** Saved entries **
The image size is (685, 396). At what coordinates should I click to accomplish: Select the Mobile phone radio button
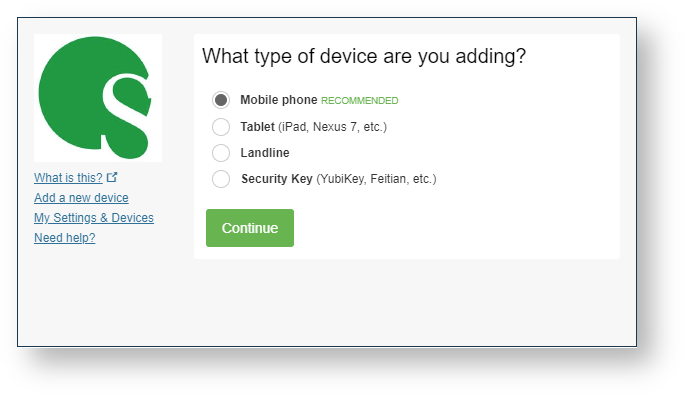(221, 100)
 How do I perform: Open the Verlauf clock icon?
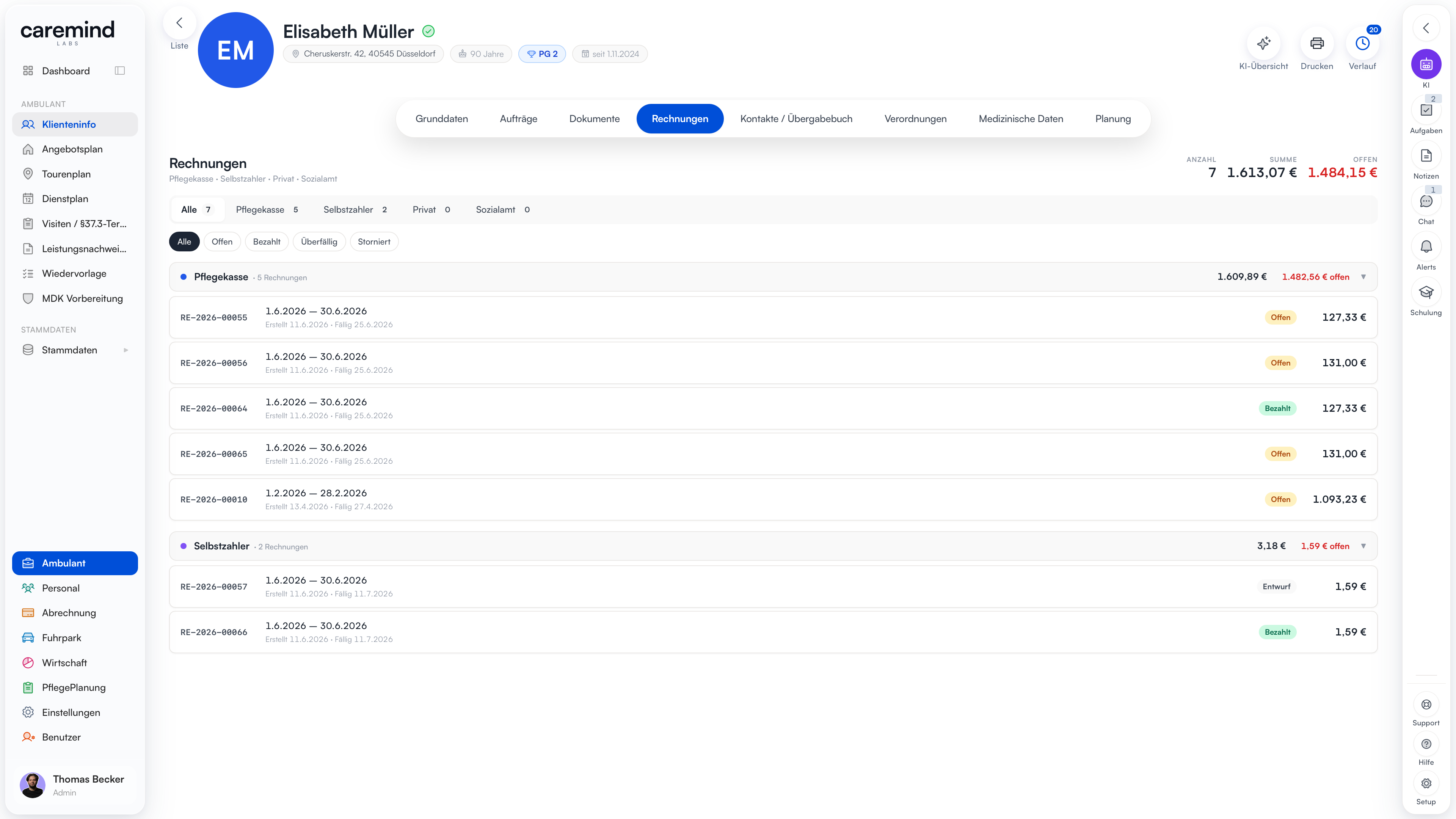(x=1362, y=44)
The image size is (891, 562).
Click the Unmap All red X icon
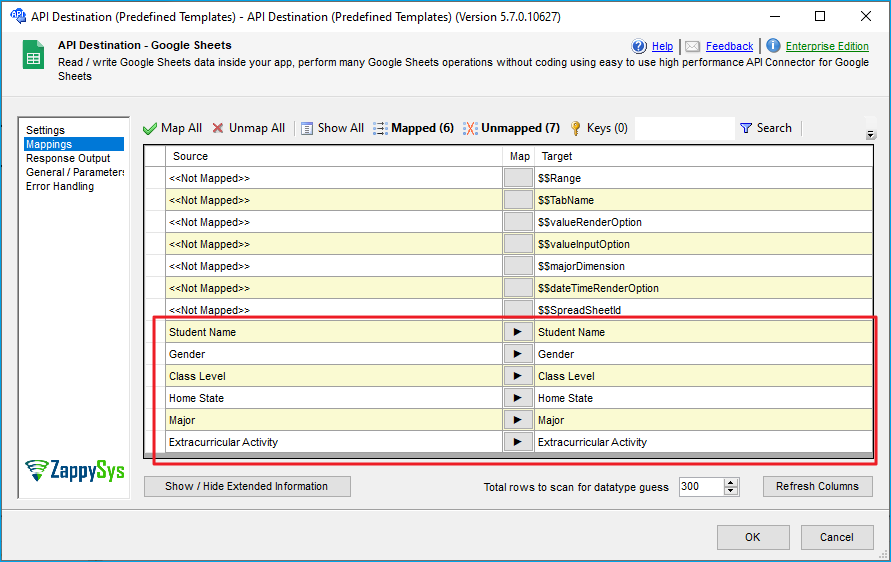(x=218, y=129)
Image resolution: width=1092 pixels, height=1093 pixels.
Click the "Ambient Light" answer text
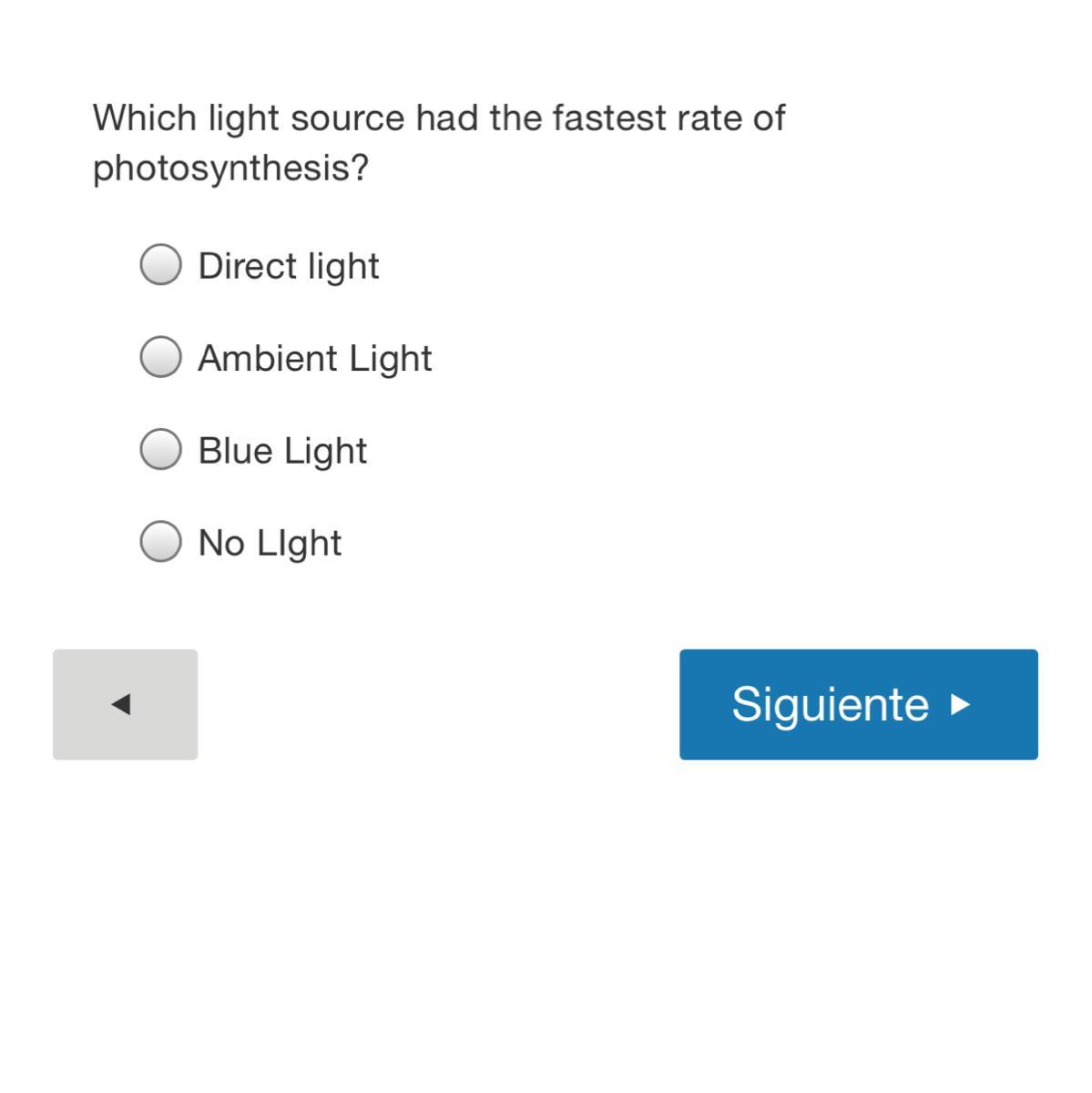click(x=314, y=358)
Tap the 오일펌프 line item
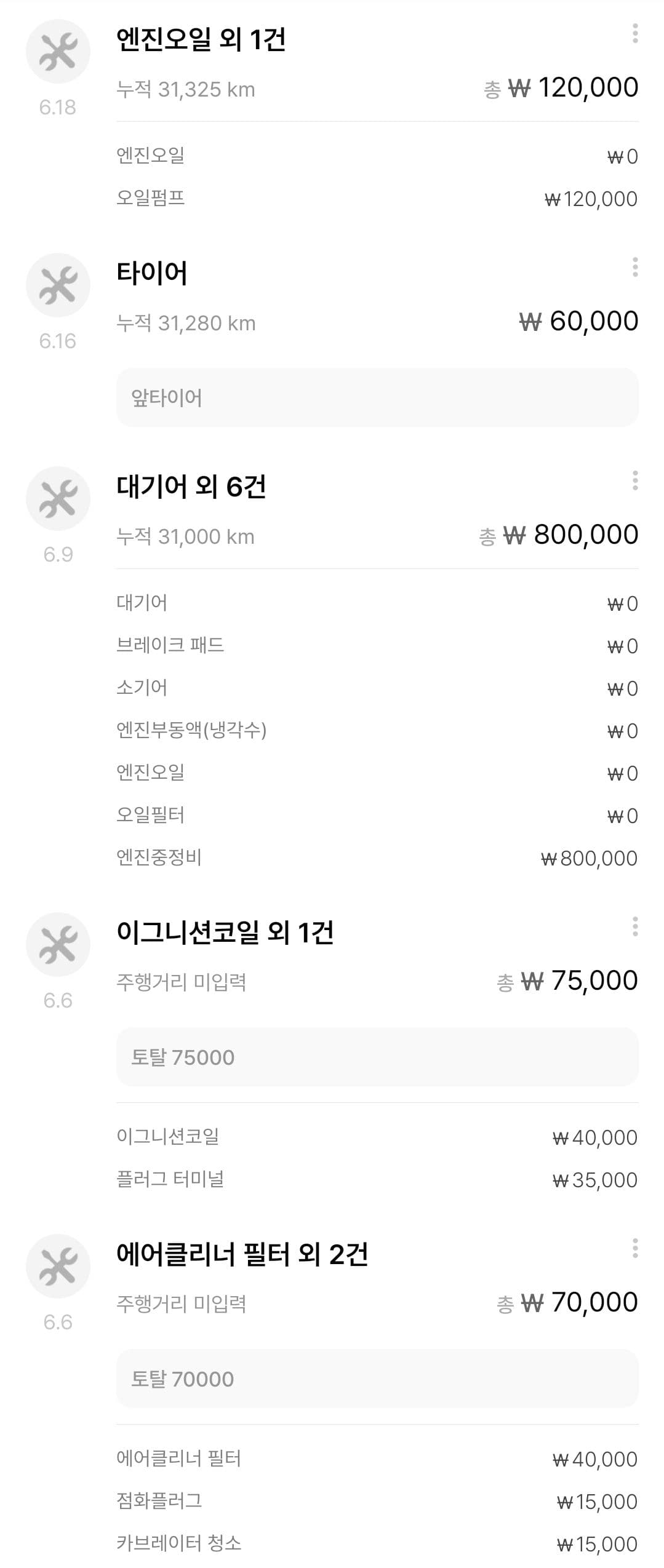The width and height of the screenshot is (664, 1568). (x=377, y=199)
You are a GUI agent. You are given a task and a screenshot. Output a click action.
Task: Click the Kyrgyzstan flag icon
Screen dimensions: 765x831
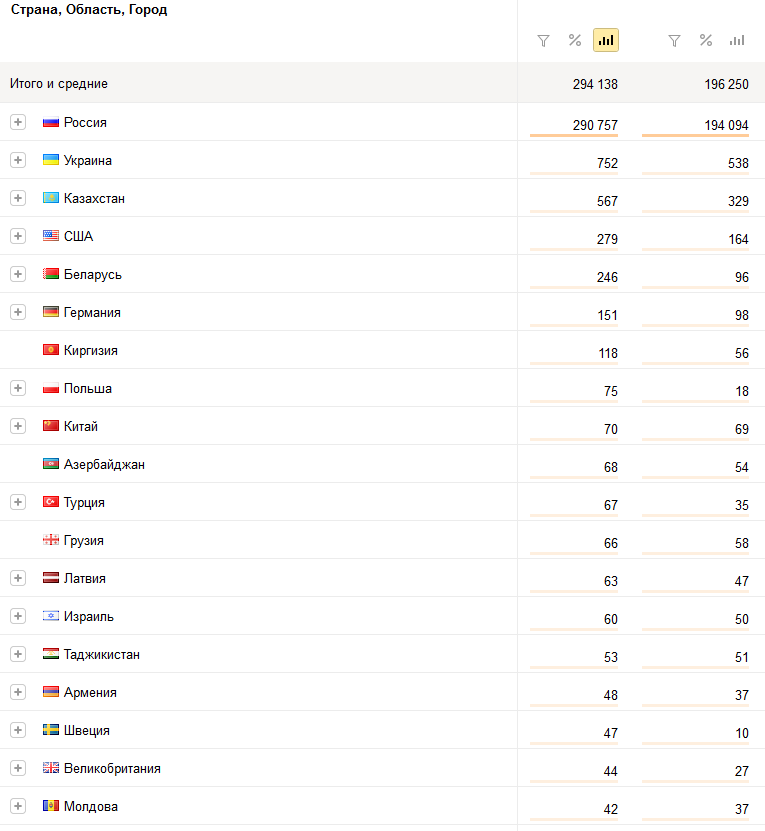(x=51, y=350)
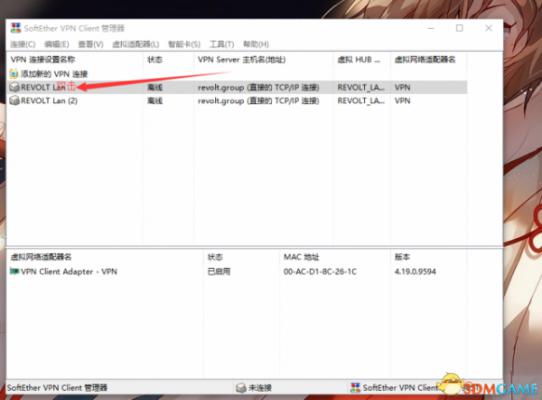This screenshot has height=400, width=542.
Task: Click the SoftEther icon in the status bar
Action: pyautogui.click(x=355, y=388)
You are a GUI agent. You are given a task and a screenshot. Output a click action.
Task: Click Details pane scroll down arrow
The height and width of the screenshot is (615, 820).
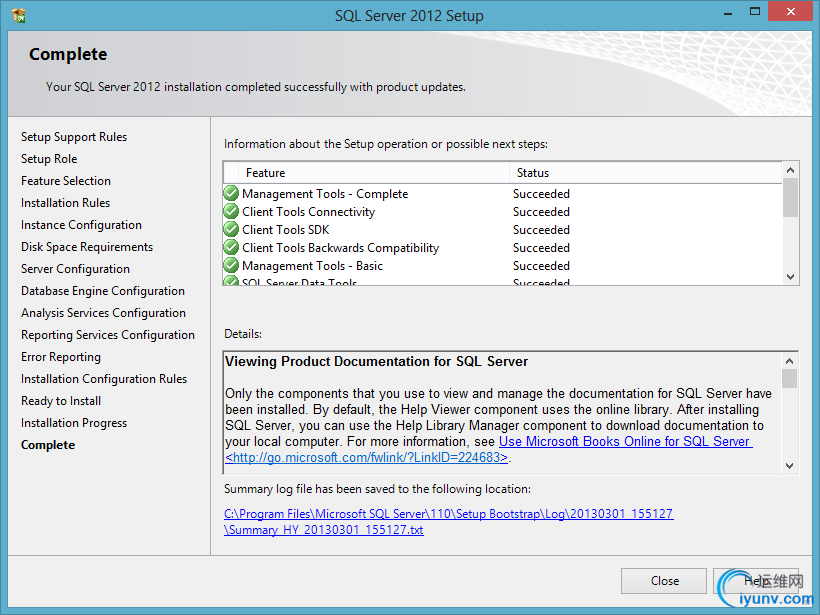[x=790, y=465]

** PROBLEM DETAILS **
Output exactly the lines from the one containing "Screen dimensions: 765x831" through the last line of the records above, both included, and leave out the pictures.

** OUTPUT FOR THIS EXERCISE **
Screen dimensions: 765x831
(x=51, y=350)
This screenshot has height=400, width=542.
Task: Click the SoftEther icon in the status bar
Action: pyautogui.click(x=355, y=388)
You are a GUI agent. You are given a task and a screenshot. Output a click action.
Task: Click Details pane scroll down arrow
The height and width of the screenshot is (615, 820).
[x=790, y=465]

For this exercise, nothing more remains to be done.